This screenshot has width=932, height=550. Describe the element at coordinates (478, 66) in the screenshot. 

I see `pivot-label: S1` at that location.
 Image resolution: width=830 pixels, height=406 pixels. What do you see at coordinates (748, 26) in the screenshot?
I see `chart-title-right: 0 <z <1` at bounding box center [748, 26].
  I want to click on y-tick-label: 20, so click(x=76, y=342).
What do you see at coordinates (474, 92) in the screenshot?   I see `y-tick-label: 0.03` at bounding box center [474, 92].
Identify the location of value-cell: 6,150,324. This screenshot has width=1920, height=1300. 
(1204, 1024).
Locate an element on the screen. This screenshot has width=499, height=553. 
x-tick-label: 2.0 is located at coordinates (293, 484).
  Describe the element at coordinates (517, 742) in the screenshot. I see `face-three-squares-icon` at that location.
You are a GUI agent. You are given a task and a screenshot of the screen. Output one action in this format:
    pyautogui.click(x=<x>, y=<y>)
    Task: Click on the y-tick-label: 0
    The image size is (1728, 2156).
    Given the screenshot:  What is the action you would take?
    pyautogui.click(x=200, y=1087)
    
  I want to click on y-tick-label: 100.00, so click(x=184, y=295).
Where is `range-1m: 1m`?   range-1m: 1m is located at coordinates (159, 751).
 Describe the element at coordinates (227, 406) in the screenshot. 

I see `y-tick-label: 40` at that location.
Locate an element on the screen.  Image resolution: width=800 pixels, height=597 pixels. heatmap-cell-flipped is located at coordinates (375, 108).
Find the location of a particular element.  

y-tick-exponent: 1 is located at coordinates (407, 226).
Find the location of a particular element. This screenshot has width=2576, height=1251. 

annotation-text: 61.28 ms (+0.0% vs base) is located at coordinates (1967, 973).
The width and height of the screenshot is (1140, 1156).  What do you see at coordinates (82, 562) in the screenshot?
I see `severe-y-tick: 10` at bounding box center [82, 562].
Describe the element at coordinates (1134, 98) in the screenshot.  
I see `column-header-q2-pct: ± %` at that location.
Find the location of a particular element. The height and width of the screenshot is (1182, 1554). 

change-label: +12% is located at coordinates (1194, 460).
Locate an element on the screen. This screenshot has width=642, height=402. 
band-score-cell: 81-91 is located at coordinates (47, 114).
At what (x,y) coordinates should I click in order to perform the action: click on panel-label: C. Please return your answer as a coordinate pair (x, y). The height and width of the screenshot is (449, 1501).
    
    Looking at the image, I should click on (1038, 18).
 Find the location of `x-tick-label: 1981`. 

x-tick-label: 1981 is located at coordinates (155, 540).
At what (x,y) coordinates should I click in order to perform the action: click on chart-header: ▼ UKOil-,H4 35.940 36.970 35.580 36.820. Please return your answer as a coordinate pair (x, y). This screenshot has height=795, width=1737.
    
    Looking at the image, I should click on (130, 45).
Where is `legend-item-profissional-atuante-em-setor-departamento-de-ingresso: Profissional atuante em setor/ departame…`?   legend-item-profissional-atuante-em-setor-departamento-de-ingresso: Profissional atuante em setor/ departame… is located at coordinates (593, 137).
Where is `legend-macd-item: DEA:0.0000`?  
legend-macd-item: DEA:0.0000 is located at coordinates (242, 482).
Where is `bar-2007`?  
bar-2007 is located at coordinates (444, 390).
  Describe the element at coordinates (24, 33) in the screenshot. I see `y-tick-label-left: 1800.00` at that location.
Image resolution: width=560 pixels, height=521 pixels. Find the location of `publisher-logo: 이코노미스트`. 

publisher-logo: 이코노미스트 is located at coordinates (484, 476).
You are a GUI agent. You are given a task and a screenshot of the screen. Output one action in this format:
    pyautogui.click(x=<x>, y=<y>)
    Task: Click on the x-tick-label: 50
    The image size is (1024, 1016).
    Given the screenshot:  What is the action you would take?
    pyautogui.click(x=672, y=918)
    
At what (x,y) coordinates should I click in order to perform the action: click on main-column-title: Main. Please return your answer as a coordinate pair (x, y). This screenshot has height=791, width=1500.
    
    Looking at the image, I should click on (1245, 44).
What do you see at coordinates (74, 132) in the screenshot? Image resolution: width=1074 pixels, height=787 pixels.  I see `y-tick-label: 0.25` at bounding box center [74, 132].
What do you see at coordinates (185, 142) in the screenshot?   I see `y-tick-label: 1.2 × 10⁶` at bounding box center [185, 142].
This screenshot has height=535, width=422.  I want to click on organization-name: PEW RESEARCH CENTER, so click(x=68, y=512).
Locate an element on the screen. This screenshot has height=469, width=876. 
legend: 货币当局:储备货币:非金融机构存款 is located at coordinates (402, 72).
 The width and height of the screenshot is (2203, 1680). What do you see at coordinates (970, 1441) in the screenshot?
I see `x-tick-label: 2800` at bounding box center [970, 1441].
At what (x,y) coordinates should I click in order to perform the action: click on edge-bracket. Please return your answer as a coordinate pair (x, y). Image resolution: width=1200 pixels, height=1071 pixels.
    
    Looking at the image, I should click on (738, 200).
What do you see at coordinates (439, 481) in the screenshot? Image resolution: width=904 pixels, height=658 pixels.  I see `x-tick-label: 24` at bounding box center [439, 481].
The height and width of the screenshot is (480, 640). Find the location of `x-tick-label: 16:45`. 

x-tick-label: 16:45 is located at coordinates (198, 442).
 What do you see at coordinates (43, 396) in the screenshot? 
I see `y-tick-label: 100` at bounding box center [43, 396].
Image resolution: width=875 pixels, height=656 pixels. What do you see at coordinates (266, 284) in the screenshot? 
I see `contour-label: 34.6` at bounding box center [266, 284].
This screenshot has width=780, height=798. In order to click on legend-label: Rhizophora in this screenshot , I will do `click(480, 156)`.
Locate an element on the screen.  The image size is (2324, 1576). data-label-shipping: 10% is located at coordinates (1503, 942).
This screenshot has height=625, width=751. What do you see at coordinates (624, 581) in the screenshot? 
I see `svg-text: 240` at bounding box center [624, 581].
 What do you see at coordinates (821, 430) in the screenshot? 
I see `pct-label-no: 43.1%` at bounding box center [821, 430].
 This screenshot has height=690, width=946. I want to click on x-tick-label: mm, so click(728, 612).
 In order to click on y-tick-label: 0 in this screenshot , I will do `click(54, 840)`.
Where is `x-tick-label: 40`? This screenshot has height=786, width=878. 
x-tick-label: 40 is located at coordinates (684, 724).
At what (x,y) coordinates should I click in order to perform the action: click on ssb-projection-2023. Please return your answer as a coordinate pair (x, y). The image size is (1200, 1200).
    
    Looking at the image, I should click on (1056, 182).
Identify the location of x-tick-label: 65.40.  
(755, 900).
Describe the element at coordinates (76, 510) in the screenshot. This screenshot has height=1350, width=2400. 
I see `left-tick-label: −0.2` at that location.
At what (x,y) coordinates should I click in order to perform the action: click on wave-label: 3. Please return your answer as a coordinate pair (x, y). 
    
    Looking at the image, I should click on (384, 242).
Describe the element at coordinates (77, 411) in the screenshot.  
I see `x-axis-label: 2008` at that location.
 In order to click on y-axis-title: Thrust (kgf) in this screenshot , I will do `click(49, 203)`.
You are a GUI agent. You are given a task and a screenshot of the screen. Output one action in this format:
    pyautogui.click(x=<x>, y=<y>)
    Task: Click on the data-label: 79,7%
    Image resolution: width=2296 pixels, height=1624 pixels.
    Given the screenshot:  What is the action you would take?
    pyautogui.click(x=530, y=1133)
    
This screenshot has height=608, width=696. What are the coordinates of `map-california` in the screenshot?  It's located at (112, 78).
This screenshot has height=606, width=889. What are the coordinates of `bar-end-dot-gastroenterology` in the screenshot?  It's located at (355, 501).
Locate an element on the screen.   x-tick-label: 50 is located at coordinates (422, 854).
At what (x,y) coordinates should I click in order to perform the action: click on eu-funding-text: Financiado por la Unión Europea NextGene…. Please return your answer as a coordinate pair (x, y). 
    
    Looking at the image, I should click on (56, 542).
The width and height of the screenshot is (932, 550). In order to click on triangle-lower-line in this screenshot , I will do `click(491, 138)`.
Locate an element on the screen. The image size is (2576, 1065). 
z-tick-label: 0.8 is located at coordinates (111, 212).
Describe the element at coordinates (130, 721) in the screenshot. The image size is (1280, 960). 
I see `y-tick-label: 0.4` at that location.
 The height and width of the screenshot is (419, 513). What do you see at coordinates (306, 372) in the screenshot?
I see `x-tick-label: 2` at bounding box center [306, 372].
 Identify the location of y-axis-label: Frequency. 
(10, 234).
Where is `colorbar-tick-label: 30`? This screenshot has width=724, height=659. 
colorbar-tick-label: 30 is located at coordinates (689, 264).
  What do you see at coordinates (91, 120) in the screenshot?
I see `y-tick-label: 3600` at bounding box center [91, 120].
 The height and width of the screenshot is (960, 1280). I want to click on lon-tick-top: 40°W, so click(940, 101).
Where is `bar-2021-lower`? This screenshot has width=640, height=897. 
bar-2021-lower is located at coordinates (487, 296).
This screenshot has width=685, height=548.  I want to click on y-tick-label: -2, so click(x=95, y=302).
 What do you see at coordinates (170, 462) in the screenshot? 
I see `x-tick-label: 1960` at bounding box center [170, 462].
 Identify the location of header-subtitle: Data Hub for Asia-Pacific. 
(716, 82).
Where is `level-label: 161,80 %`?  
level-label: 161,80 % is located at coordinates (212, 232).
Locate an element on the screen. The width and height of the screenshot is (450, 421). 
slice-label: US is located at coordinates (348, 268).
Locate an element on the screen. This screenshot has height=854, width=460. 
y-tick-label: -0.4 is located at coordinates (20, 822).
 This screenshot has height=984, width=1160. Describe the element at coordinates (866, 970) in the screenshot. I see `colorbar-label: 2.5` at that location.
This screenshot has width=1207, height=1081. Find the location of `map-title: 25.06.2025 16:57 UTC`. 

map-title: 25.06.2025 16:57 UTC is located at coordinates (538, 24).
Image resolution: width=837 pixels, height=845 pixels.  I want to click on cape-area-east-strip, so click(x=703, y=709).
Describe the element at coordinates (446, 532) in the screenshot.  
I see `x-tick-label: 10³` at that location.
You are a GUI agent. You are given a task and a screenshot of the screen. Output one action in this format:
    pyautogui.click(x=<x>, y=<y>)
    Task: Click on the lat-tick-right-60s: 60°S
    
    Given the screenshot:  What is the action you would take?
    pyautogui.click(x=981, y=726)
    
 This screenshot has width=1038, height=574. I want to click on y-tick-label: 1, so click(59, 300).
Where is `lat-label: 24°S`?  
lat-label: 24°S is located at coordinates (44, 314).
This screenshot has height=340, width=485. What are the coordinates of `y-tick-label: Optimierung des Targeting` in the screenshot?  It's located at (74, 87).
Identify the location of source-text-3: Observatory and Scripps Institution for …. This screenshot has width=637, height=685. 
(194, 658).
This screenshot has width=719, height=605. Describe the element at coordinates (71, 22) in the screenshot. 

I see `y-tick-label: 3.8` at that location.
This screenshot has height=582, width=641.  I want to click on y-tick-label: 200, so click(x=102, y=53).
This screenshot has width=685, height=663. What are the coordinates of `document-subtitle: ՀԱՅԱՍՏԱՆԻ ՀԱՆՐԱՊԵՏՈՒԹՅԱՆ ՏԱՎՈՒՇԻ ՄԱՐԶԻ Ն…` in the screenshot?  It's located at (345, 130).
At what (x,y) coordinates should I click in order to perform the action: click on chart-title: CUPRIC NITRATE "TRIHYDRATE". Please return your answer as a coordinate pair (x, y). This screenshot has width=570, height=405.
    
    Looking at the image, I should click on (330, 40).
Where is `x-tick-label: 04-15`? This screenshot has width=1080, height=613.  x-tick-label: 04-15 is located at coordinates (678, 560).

**Directions for this task**:
Copy out word for word the lines of the data above, from the line containing "Identify the location of value-cell: 6,150,324." through the line containing "(1204, 1024).", with both of those lines included.

**Exercise result**:
Identify the location of value-cell: 6,150,324. This screenshot has width=1920, height=1300. 
(1204, 1024).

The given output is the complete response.